La raison ? La latérale gauche des Bleues a payé le prix d’une interview un brin tranchante, le 8 avril dans L’Equipe. Elle y décrivait une relation « compliquée » avec Fabrice Abriel. Comme par magie, l’arrivée sur le banc de Paulo César a coïncidé avec une convaincante revanche sur le PFC en demi-finale de Première Ligue (3-0), avec à la clé un but de Sakina Karchaoui.

« Ce but l’a libérée, estimait après cette rencontre sa coéquipière Elisa De Almeida. Quand on joue sans une joueuse comme ça, c’est plus compliqué. Son but, c’est juste le karma. » Ce changement d’entraîneur ultra-tardif a-t-il donc réellement relancé tout un groupe, uni en vue de la conquête du deuxième titre de champion de France de son histoire (après 2021 avec Olivier Echouafni) ?
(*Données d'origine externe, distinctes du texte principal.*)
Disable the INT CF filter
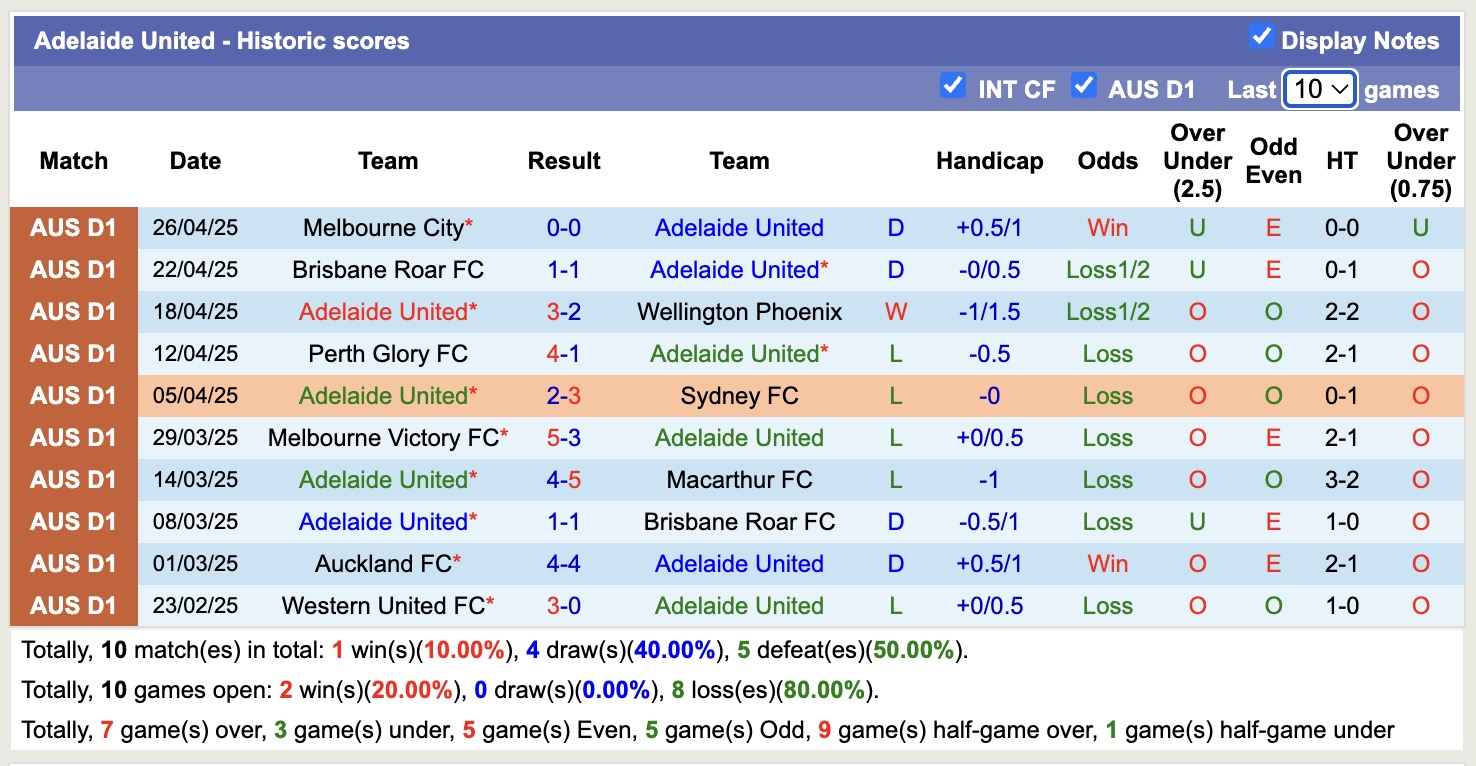The width and height of the screenshot is (1476, 766). pyautogui.click(x=953, y=87)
Katoto « front contre front » avec son directeur sportif

Pensez-vous, l’attaquante star Marie-Antoinette Katoto est la grande perdante dans l’affaire. Juste après la mise à pied de Fabrice Abriel, avec qui elle entretenait de bonnes relations, elle a connu une vive altercation avec Angelo Castellazzi. Selon L’Equipe, l’internationale tricolore (12 buts et 3 passes décisives en 23 matchs cette saison) et le directeur sportif parisien se sont même retrouvés « front contre front », et « il a fallu les séparer ».
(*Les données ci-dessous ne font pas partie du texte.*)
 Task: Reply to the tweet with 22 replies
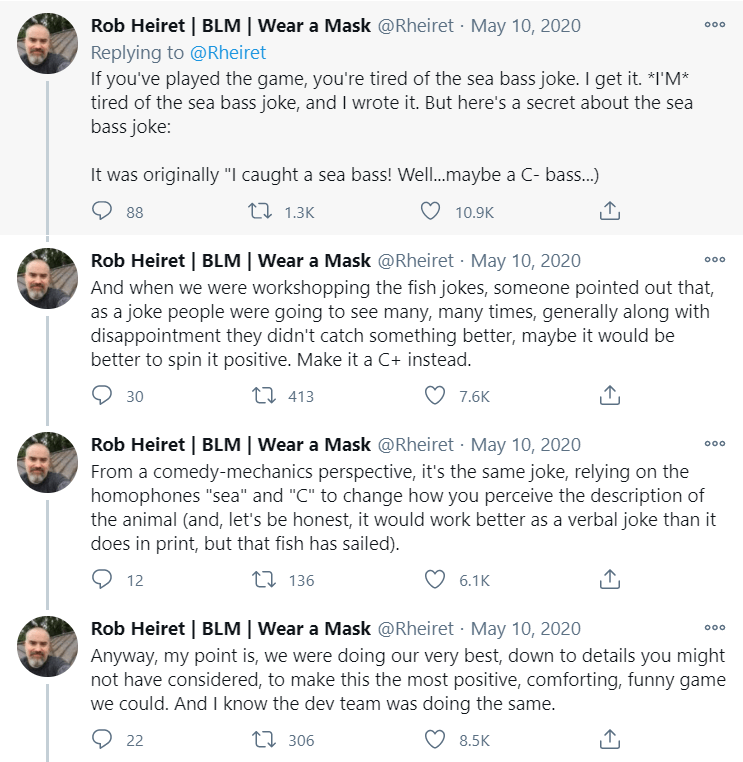[x=103, y=740]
Si bien que dix ans après ses débuts professionnels au PSG, Marie-Antoinette Katoto (en fin de contrat) devrait quitter son club formateur sans même entrer en jeu ce vendredi en finale, comme cela a été le cas en demie. Et ce avant de rejoindre dans les prochaines semaines l’OL, à l’instar d’autres joueuses majeures du PSG avant elle (Endler, Diani et Chawinga sont les derniers exemples les plus marquants).

Diallo, Mavacala, Baltimore… L’extrasportif est partout depuis quatre ans

Malgré le sacre national de 2021 (le seul ayant échappé à l’OL depuis 2007), puis les deux victoires en Coupe de France (2022 et 2024), ce PSG féminin est décidément rongé par l’extrasportif. Avec en tête de liste l’agression à coups de barre de fer subie par son ancienne joueuse Kheira Hamraoui le 4 novembre 2021, qui a vu son ex-coéquipière Aminata Diallo être placée en détention provisoire, et désormais sous contrôle judiciaire.
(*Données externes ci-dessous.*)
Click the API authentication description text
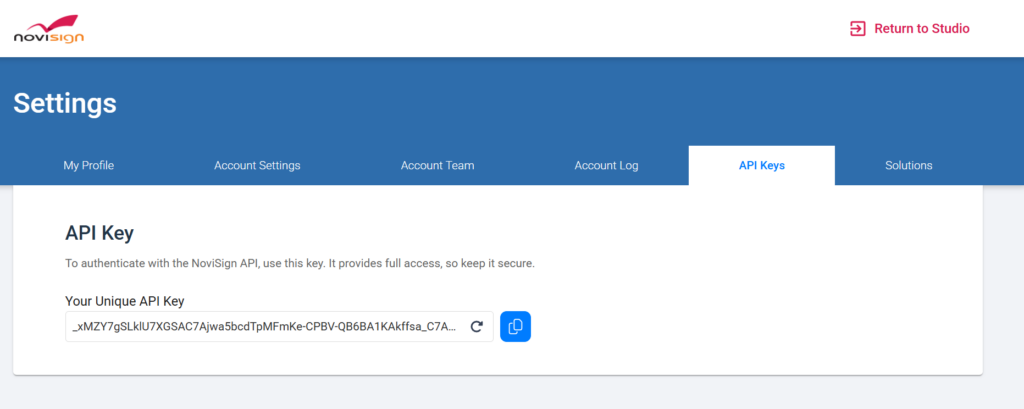 [x=300, y=264]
La mise en examen en mars 2023 de César Mavacala, conseiller sportif d’Aminata Diallo, de Marie-Antoinette Katoto, ainsi que compagnon de Kadidiatou Diani, a également fait grand bruit à Paris. Tout comme les soupçons d’agression sexuelle visant Didier Ollé-Nicolle, l’ancien entraîneur du PSG. Mis à pied par son club en mai 2022 en raison de cette affaire le mêlant à l’une de ses joueuses, Didier Ollé-Nicolle a depuis été blanchi.

Notre dossier sur le PSG

Cette même année, la jeune ailière Sandy Baltimore, alors au PSG, avait fait l’objet d’une plainte pour violences volontaires lors d’un différend privé avec une ex-amie. Autant d’épisodes qui ont entaché l’image d’un club toujours à la poursuite de l’intouchable OL féminin. Voilà ce vendredi une occasion en or de profiter de cette formule de play-offs pour s’adjuger un titre majeur au Parc OL. Contre toute attente et après bien des soubresauts.